Four DORA-adapted metrics: Pipeline Run Frequency (the data engineering equivalent of deployment frequency — successful task runs to production schema per day), Data Availability Lead Time (pipeline trigger to downstream query availability for consumers), Failure Recovery Time (task failure event to successful retry completion), and Data Quality Failure Rate (quality gate failures occurring after pipeline modifications, analogous to change failure rate). All four are computed by a deterministic script (dora-metrics.js) reading Snowflake task execution history and git log — no LLM involved in the arithmetic. LLM synthesis (Haiku) adds the narrative interpretation layer on top of computed values.
$ops dora — primary view: Produces a DORA report with metric values, tier classifications (Elite / High / Medium / Low, benchmarked against published DORA research thresholds), and notable signals — specific pipelines contributing most to each metric's deviation from the Elite tier. The report is written to .cocoplus/ops/dora-snapshot.json and committed to git as a team-facing artifact after each run.
$ops sprint — sprint health: Reads git commits from the current sprint window (start date configurable in cocoplus.toml) and computes story velocity, a burndown of completed versus remaining pipeline tasks, and a velocity-based completion projection.
$ops suggest — time-aware operational guidance: Returns contextually appropriate actions based on the current time of day: morning (pipeline run status, overnight failure summary, data freshness), mid-morning (PR health, blocked pipelines, review requests), afternoon (stale PRs on pipeline code, review cycle time alerts), end of day (velocity, tomorrow's scheduled runs), and Friday (weekly delivery health summary). Time classification is determined by a deterministic script — not LLM inference.
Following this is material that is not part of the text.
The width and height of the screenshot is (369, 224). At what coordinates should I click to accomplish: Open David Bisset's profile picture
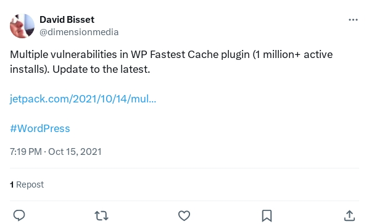point(22,26)
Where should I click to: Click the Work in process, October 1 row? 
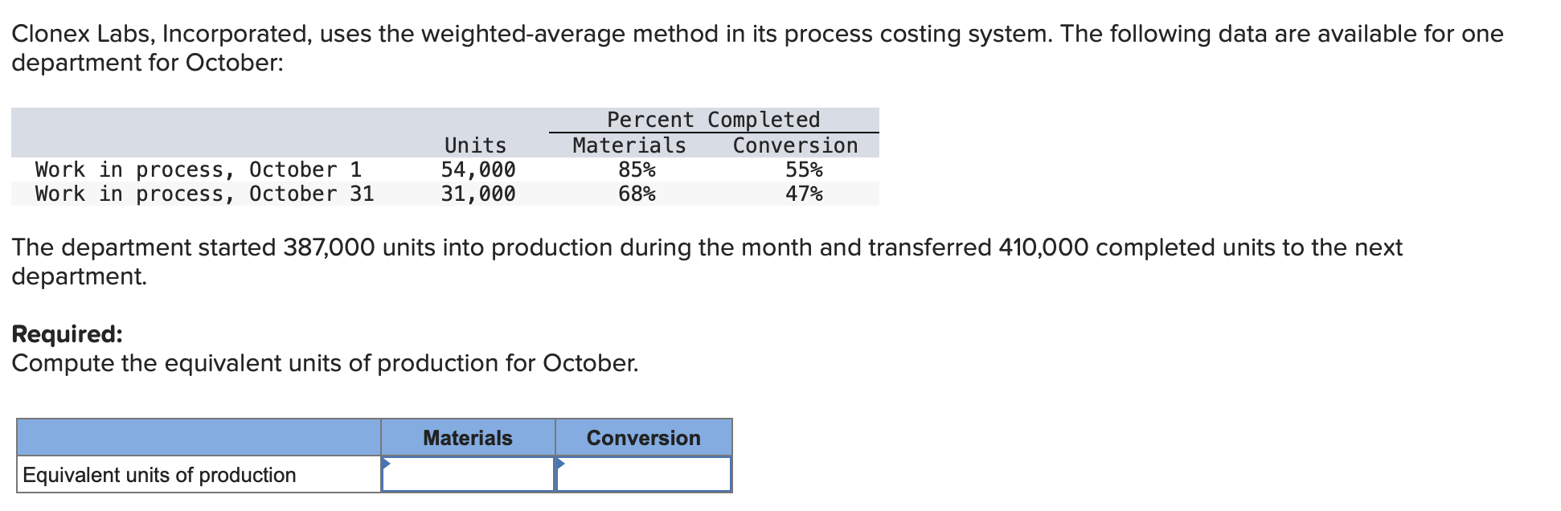click(198, 170)
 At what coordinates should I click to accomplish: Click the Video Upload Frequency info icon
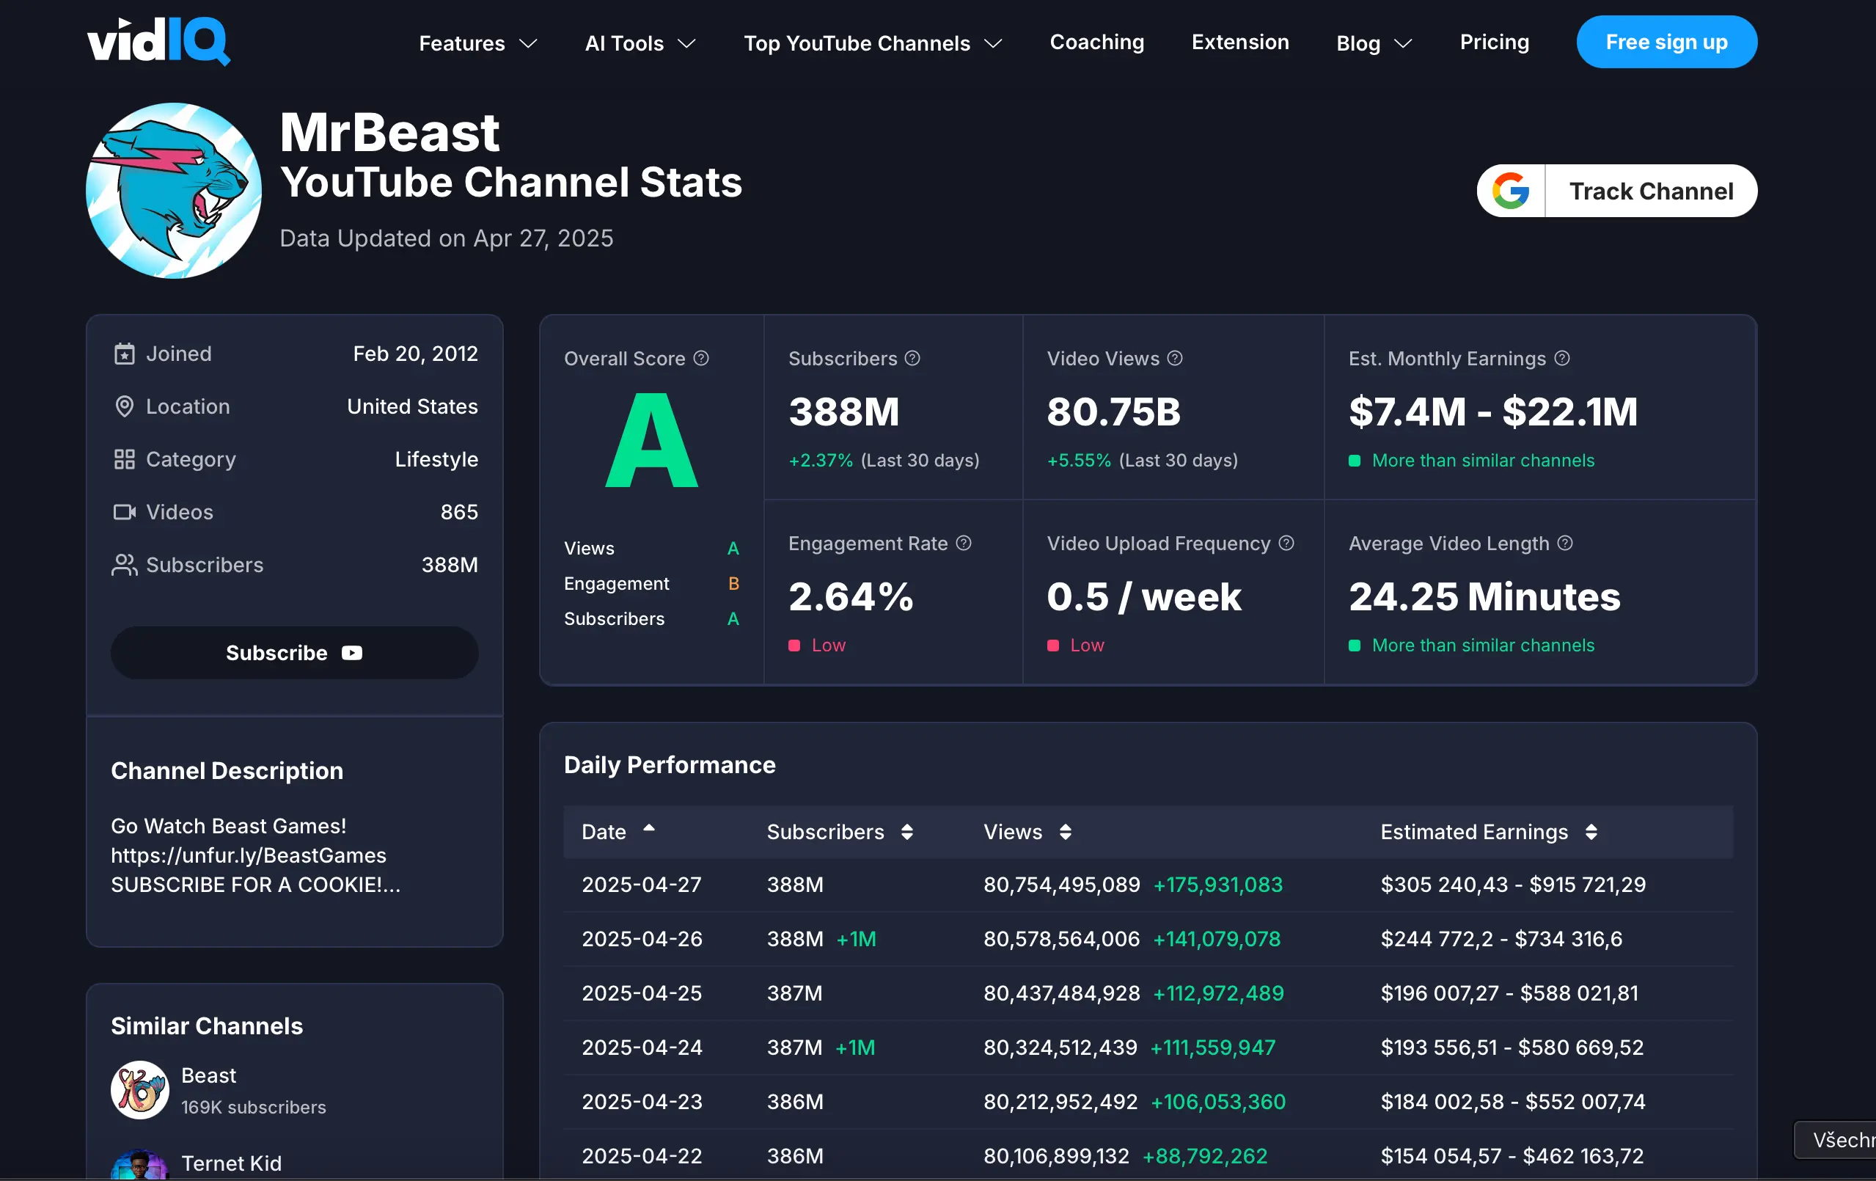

Git and PR signal layer: On top of Snowflake operational data, CocoOps reads git history and PR metadata — via git log and git diff, without external API calls — to provide commit frequency to pipeline files, PR lead time (creation to merge), review cycle time (open to first review, first review to merge), and change risk (PRs modifying production pipeline files without corresponding test additions). These signals connect the code delivery plane to the Snowflake data plane, showing how development cadence relates to operational health.
Demo mode: $ops demo populates .cocoplus/ops/demo/ with realistic mock Snowflake task history and git log data, enabling the full CocoOps experience without production access. Demo mode is activated via cocoplus.toml [demo] enabled = true. The dataset includes representative failure patterns, a DORA metric progression showing improvement over a 30-day period, and PR timing data covering a typical sprint. This is a first-class feature, not a test scaffold — it enables teams to experience CocoOps value in workshops or evaluation sessions before committing to production integration.
When to use: Run $ops dora at the start of a sprint review or retrospective to ground the conversation in evidence rather than recollection. Run $ops sprint mid-sprint to see whether completion is on track before scope decisions are needed. Run $ops suggest at the start of a workday when you want operational orientation without reading through pipeline logs manually. For teams new to the system, run $ops demo first to understand what the output looks like before configuring against production data. The DORA report is most valuable as a trend, not a snapshot — running it weekly and comparing successive snapshots shows whether delivery health is improving as the team grows its pipeline estate.
Thirty-nine features, one idea: give the developer a system that works as hard to be right as it works to be fast.